[Stored data]
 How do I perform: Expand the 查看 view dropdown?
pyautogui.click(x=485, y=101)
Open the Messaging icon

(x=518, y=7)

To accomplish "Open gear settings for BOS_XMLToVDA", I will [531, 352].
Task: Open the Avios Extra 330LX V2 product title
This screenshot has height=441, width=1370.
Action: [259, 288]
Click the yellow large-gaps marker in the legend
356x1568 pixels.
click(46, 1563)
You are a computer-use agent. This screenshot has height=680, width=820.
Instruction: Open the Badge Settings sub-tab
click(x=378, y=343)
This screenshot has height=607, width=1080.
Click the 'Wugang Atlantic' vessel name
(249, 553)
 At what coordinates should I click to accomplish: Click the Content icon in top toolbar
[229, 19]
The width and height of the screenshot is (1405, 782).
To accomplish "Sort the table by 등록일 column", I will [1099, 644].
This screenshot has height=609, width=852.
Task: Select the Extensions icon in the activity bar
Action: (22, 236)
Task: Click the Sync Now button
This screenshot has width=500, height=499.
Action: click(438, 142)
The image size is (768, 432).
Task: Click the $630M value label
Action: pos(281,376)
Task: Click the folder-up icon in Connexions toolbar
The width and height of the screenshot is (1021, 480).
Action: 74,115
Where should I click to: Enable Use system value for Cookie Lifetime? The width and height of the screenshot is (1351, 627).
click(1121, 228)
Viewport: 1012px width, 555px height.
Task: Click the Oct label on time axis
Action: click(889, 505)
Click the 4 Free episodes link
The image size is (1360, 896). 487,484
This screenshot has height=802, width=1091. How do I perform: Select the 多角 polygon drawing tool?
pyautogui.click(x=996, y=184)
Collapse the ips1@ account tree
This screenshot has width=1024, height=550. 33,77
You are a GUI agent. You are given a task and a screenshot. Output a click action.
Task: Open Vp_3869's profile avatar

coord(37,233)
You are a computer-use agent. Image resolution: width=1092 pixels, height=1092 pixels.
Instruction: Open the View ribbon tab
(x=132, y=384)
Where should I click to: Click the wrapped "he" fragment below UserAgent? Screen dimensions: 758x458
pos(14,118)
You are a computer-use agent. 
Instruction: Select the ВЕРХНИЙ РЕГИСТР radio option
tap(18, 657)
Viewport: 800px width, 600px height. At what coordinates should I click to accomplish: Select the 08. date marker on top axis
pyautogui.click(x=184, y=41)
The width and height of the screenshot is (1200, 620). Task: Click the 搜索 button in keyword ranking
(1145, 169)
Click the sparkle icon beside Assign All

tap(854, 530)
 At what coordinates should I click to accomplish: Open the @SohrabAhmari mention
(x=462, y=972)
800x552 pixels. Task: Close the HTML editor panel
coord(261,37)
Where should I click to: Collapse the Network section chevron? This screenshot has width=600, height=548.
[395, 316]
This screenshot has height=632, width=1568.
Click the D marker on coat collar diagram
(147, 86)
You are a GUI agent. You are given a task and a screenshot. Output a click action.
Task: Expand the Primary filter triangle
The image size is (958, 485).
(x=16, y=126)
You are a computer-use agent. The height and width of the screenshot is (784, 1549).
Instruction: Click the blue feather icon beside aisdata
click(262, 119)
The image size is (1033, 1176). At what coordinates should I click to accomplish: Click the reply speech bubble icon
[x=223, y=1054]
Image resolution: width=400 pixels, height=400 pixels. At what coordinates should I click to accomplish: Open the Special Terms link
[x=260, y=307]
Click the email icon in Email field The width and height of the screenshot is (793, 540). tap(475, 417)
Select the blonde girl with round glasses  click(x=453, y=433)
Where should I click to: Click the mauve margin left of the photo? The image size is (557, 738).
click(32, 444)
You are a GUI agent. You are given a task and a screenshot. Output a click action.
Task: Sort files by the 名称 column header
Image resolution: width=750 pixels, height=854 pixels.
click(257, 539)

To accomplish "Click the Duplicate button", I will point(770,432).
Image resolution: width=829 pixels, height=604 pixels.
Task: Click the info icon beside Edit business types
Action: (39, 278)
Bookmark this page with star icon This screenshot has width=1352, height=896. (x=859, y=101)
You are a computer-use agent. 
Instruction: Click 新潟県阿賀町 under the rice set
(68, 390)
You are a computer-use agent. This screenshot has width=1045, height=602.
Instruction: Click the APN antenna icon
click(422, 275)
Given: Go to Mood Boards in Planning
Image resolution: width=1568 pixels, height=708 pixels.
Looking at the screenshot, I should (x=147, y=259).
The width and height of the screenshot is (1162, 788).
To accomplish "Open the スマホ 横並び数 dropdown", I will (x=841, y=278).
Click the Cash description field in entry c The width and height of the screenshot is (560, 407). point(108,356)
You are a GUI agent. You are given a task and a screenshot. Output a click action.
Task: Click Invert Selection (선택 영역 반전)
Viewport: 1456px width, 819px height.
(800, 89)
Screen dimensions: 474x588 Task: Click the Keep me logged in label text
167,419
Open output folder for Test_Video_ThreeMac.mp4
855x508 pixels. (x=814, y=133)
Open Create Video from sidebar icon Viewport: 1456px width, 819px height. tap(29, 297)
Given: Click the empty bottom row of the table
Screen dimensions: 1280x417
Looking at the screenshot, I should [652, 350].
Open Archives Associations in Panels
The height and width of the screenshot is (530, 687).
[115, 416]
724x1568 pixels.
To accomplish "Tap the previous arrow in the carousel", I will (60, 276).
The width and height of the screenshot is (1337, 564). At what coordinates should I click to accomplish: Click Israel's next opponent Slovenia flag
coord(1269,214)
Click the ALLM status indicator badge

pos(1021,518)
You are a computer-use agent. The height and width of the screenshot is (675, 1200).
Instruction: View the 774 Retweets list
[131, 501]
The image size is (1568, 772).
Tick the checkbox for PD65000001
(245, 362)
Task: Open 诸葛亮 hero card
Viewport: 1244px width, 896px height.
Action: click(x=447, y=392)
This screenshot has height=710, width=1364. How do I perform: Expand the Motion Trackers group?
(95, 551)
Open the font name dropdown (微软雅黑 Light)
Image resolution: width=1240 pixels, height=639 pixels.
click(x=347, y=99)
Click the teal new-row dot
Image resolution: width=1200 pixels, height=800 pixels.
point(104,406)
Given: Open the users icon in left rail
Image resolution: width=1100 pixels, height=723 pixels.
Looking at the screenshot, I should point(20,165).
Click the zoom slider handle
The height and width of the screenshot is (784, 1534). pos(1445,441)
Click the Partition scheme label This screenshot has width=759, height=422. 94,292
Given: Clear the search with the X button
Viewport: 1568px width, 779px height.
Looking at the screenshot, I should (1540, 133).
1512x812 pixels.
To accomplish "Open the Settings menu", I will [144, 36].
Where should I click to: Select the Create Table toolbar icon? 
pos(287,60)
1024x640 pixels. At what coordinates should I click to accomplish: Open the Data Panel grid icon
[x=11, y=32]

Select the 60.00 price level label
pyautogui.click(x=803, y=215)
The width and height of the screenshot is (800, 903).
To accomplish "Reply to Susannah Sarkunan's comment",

[Directions] Wherever a line in the entries above holds "field", copy that line.

[Response area]
Click the email icon in Email field The width and height of the screenshot is (793, 540). tap(475, 417)
Click the Cash description field in entry c The width and height of the screenshot is (560, 407). point(108,356)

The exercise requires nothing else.